Why is smell so sentimental? One possibility, which is supported by this recent experiment, is that the olfactory cortex has a direct neural link to the hippocampus. In contrast, all of our other senses (sight, touch and hearing) are first processed somewhere else - they go to the thalamus - and only then make their way to our memory center. This helps explain why we're so dependent on metaphors to describe taste and smell. We always describe foods by comparing them to something else, which we've tasted before. ("These madeleines taste just like my grandmother's madeleines!" Or: "These madeleines taste like the inside of a lemon poppy seed cake!") In contrast, we have a rich language of adjectives to describe what we see and hear, which allows us to define the sensory stimulus in lucid detail. As a result, we don't have to lean so heavily on simile and comparison.C.S. Lewis, in the final Narnia chronicle The Last Battle, casually delivers a different (though not really contradictory) explanation for why we depend on metaphors to describe taste and smell. When his newly-dead protaganists taste the first fruits of paradise, Lewis writes:
What was the fruit like? Unfortunately, no one can describe a taste. All I can say is that, compared with those fruits, the freshest grapefruit you've ever eaten was dull, and the juiciest orange was dry, and the most melting pear was hard and woody, and the sweetest wild strawberry was sour (Ch. 13, my emphasis).So according to CSL, it's not that we're less inclined to create descriptive language about taste and smell: for some reason we just can't.

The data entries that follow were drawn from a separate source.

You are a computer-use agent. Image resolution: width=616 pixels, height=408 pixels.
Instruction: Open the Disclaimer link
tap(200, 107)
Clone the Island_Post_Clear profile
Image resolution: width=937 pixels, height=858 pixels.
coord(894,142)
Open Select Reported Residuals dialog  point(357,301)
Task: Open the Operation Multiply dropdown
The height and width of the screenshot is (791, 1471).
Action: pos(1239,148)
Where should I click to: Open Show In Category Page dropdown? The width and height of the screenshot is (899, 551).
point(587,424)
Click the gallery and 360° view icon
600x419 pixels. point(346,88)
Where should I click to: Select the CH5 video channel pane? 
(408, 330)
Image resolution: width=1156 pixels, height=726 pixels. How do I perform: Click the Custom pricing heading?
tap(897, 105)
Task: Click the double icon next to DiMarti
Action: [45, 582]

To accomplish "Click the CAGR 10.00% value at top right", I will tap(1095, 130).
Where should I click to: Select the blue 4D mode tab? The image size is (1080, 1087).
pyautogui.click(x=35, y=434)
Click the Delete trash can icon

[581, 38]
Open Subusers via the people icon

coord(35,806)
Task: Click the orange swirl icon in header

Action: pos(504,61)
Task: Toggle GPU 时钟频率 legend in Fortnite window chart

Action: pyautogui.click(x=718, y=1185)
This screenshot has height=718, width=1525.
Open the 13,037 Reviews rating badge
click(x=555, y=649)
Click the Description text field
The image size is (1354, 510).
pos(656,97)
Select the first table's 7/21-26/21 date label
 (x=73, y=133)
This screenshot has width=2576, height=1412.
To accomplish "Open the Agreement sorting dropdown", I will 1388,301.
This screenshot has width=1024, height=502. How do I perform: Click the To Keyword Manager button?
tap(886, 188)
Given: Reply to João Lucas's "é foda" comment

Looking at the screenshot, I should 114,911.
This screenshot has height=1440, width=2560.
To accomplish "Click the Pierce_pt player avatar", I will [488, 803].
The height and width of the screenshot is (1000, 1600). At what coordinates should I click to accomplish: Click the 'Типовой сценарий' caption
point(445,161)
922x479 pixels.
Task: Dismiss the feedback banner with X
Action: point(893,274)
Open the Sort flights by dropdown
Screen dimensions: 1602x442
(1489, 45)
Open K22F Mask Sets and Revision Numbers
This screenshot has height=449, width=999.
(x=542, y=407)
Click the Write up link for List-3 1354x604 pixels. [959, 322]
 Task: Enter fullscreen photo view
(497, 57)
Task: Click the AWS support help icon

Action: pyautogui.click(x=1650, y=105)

Why is that? We generally describe taste and smell, as Lehrer suggests via Proust, by reference to another taste or smell. But isn't the same true of sight? Start with colors: each color name is a giant analogy -- or scientifically speaking, a classification, grouping objects the surfaces of which really do reflect light in the same range of the spectrum. In fact, re that "rich language of adjectives" we use for sight and hearing -- every adjective is a compressed or aggregated simile or analogy, a classification.
I think that we describe sights more precisely than smells and tastes not because smell and taste are more emotionally laden but because they're less precise senses than sight. (Maybe because of some processing in that trip to the thalamus that smells don't make?) You can say of a tree's appearance that it's thirty feet tall, has a spear-shaped leaf crown, reddish bark in fishlike scales, and needle foliage; all you can say about the experience of eating a grapefruit is that it tastes like a more sour orange and smells fragrant and pungent. All language is ultimately relative, comparative -- but our range of comparison is much richer with visual data.
Dogs are supposed to rely far less on sight and more on smell than humans. I have a blind dog, half beagle to boot, and I can report that although he gets along pretty well, even for a dog smell is no substitute for sight.
While he'll always find food that you toss him, he does it by elaborate, slow elimination -- and he can walk right over it, more than once, before putting his nose (and mouth) to it. Smell is time-limited: when someone runs by he gets very excited, but he has no idea where they are. His hearing actually seems like a nearer sight-substitute than his sense of smell: when he's chasing a bouncing ball you'd think he could see until the bouncing noise stops, at which point he's relatively helpless.
Smell and taste may go straight to our emotional core. But their superior impact seems part and parcel with inferior discernment.